Stroke triggers dynamic m6A reprogramming of cerebral circular RNAs

Abstract

We previously showed that stroke alters circular RNA (circRNA) expression profiles. Many circRNAs undergo epitranscriptomic modifications, particularly methylation of adenosine to form N⁶-methyladenosine (m⁶A). This modification significantly influences the circRNA metabolism and functionality. Hence, we currently evaluated if transient focal ischemia in adult C57BL/6J mice alters the m⁶A methylation of circRNAs. Changes in m⁶A were profiled in the peri-infarct cortex following immunoprecipitation coupled with microarrays.

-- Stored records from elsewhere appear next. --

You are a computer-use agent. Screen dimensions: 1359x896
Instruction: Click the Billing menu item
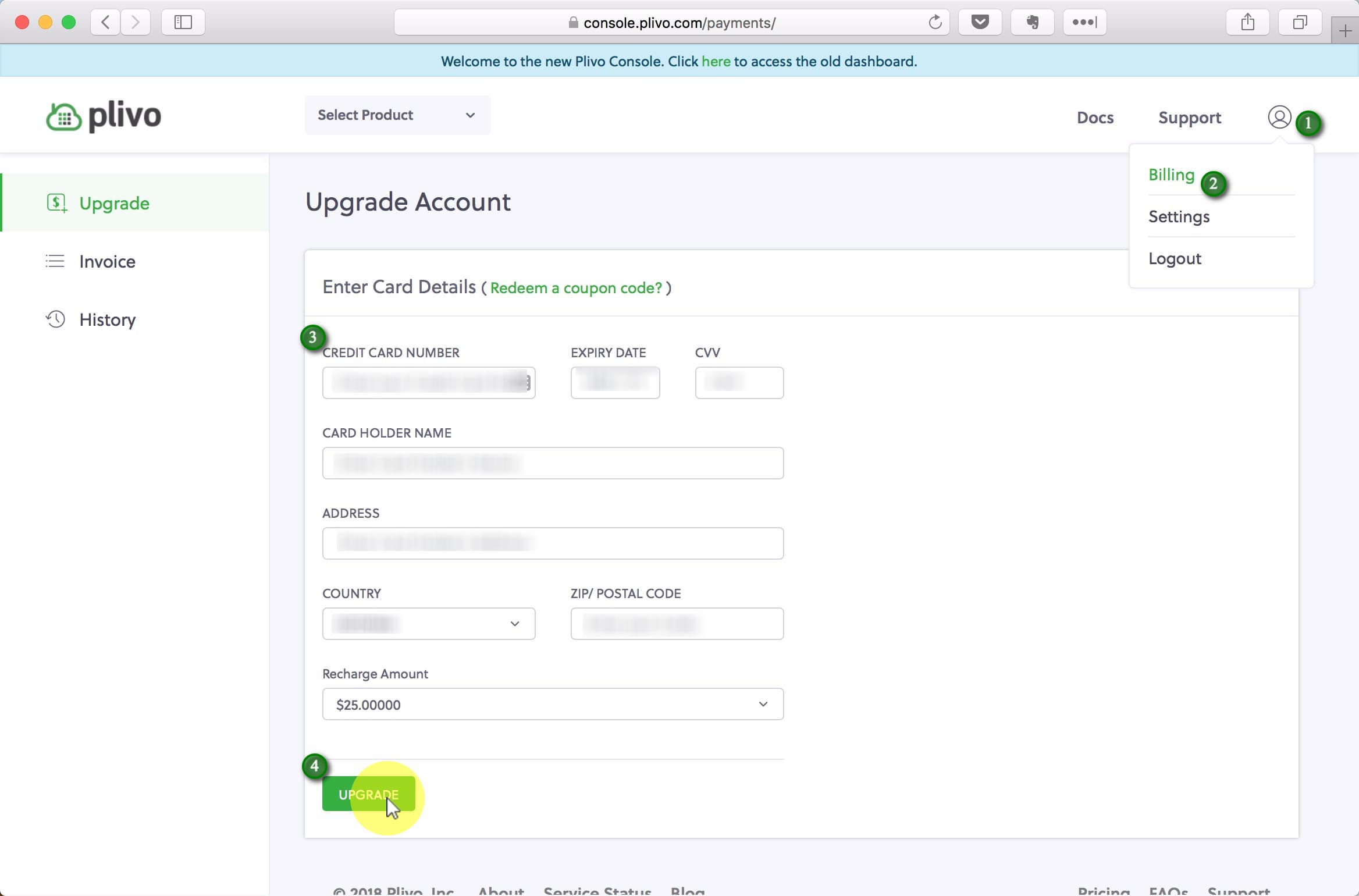[x=1171, y=174]
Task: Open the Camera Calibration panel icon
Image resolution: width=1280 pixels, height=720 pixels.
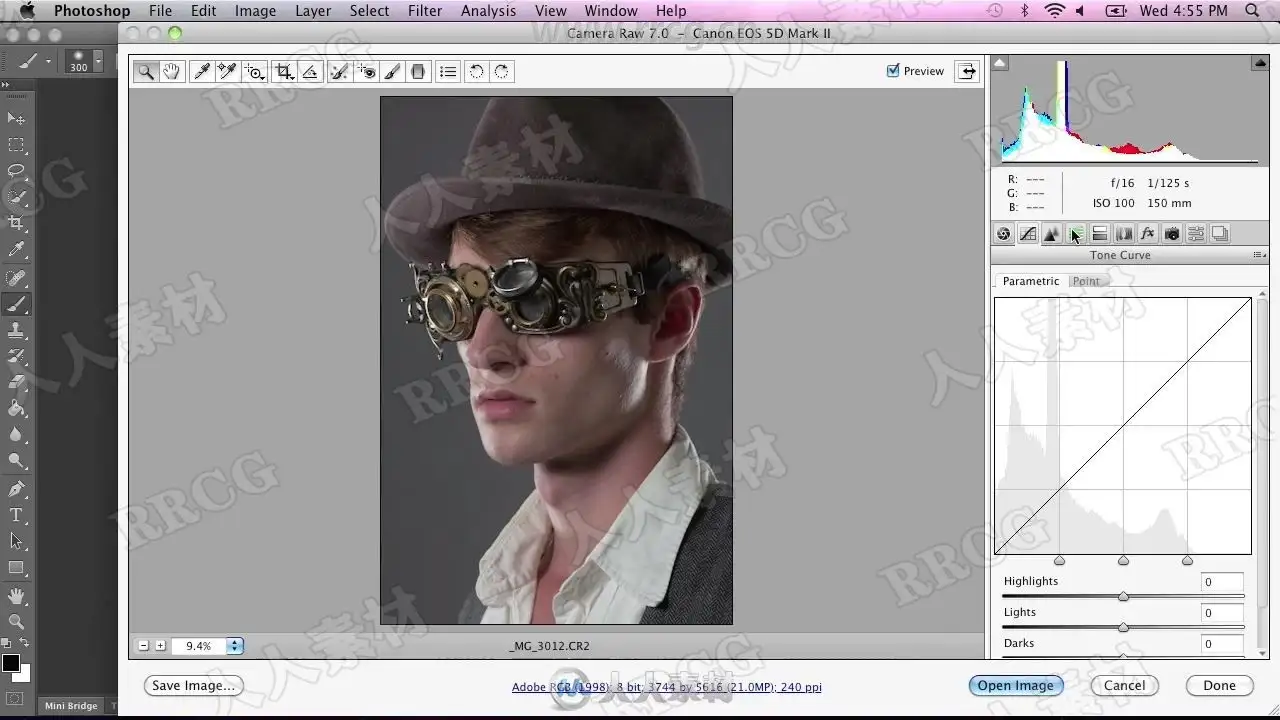Action: point(1171,234)
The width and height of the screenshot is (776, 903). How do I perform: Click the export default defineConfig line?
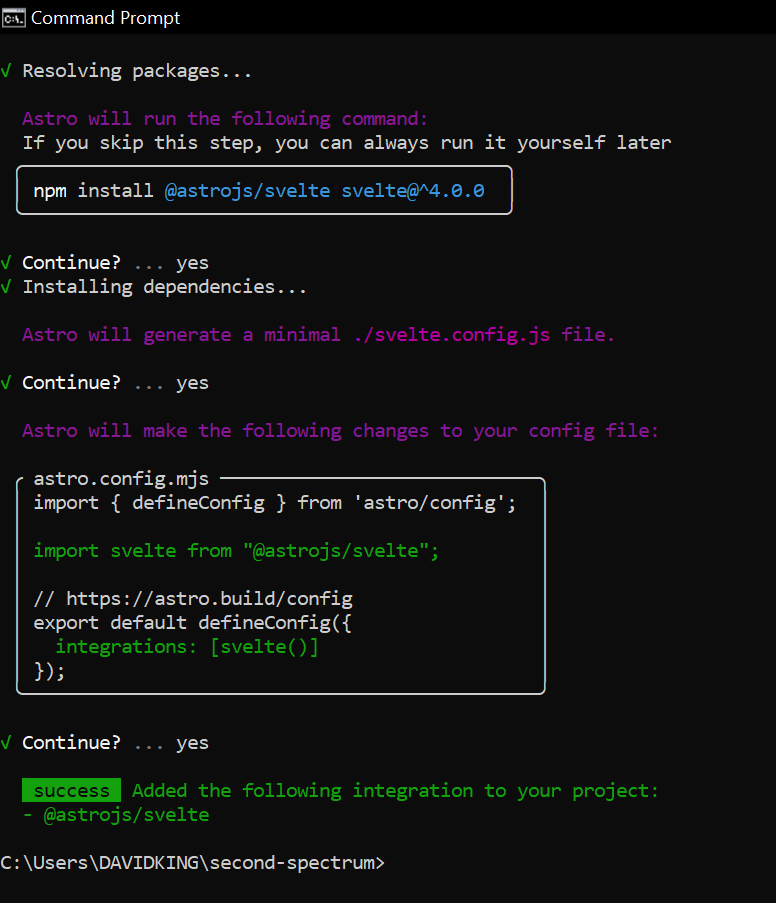click(x=193, y=623)
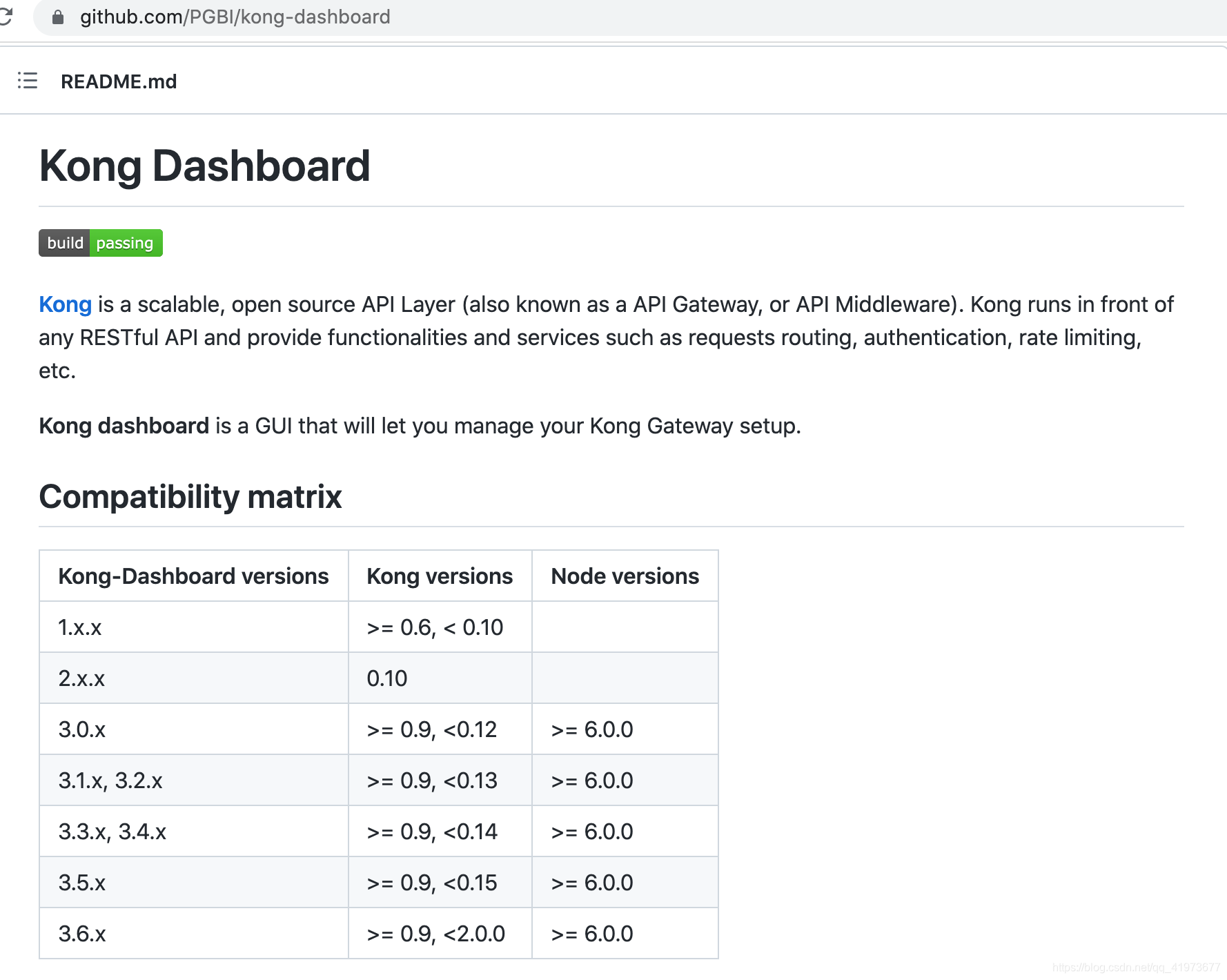This screenshot has width=1227, height=980.
Task: Click the Kong Dashboard main heading
Action: [x=204, y=166]
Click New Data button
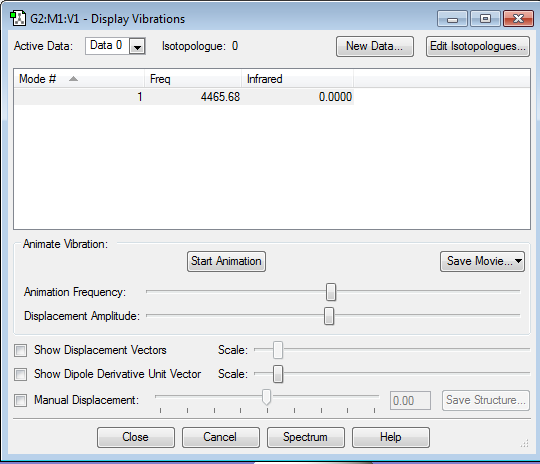The width and height of the screenshot is (540, 464). tap(375, 46)
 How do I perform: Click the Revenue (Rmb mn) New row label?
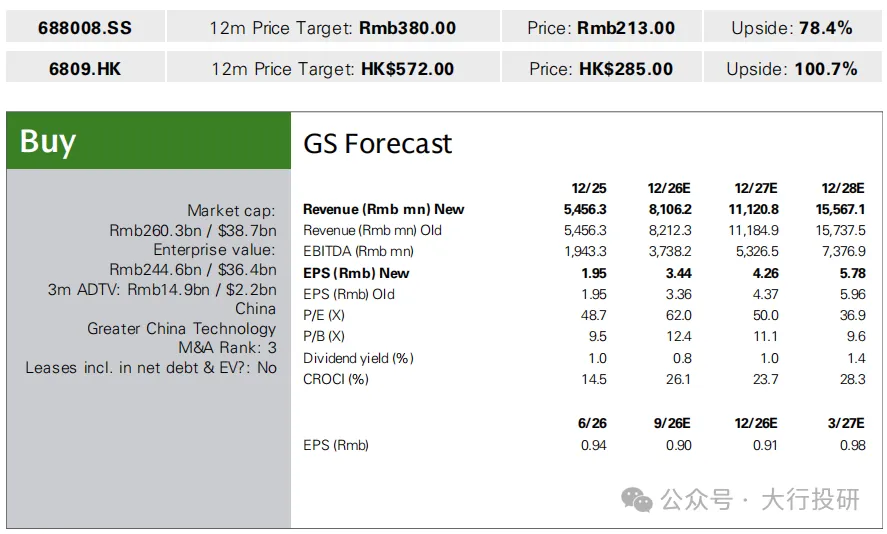click(x=384, y=209)
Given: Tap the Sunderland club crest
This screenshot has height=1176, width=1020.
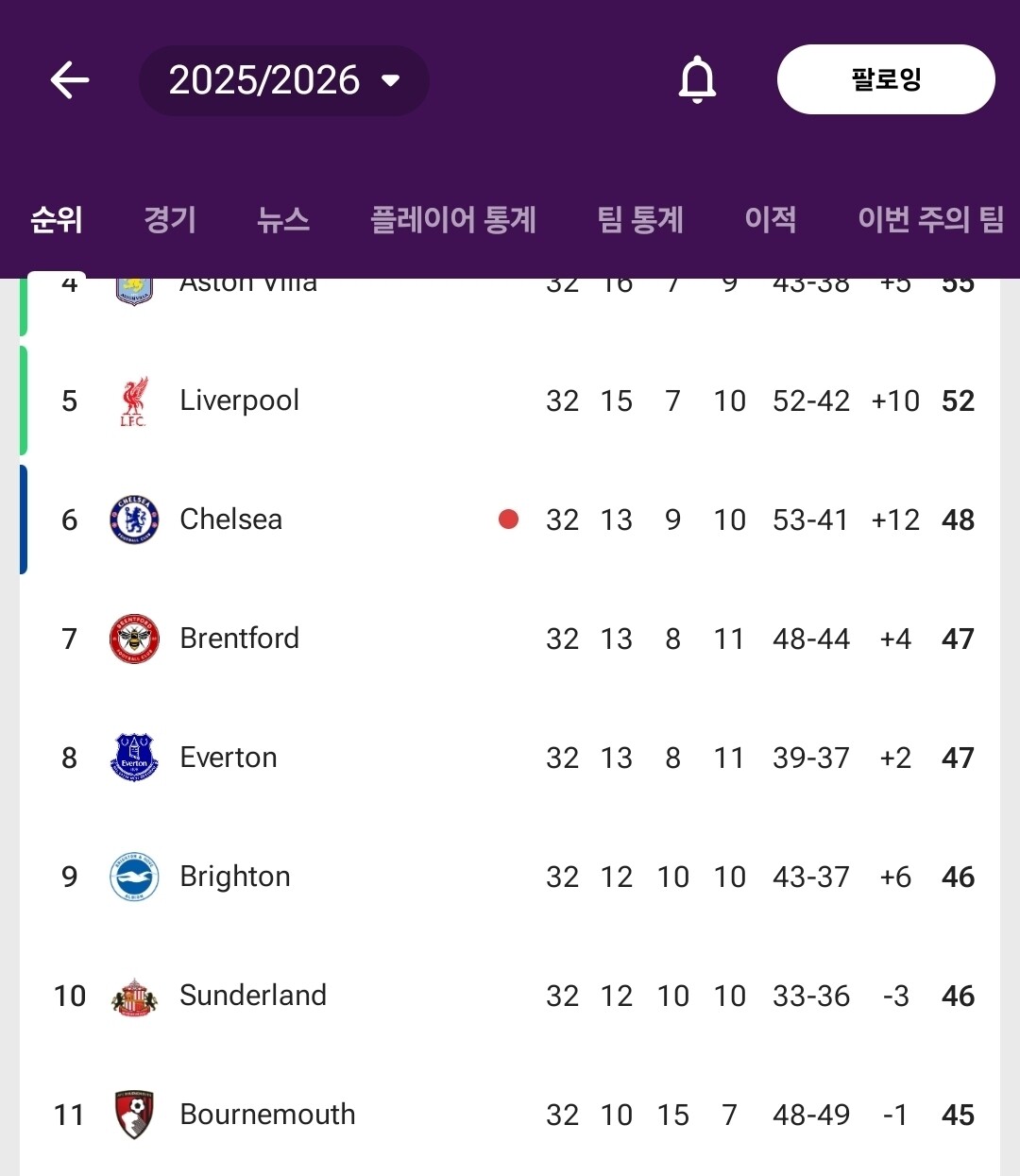Looking at the screenshot, I should (134, 996).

Correlation and gene ontology analyses were performed to understand the association of m⁶A changes with circRNA regulation and functional implications after stroke. Many circRNAs showed differential regulation (up or down) after stroke, and this change was highest at 24h of reperfusion. Notably, most circRNAs differentially regulated after stroke also exhibited temporal changes in m⁶A modification patterns. The majority of circRNAs that showed post-stroke differential m⁶A modifications were derived from protein-coding genes. Hyper-than hypomethylation of circRNAs was most prevalent after stroke. Gene ontology analysis of the host genes suggested that m⁶A-modified circRNAs might regulate functions such as synapse-related processes, indicating that m⁶A epitranscriptomic modification in circRNAs could potentially influence post-stroke synaptic pathophysiology.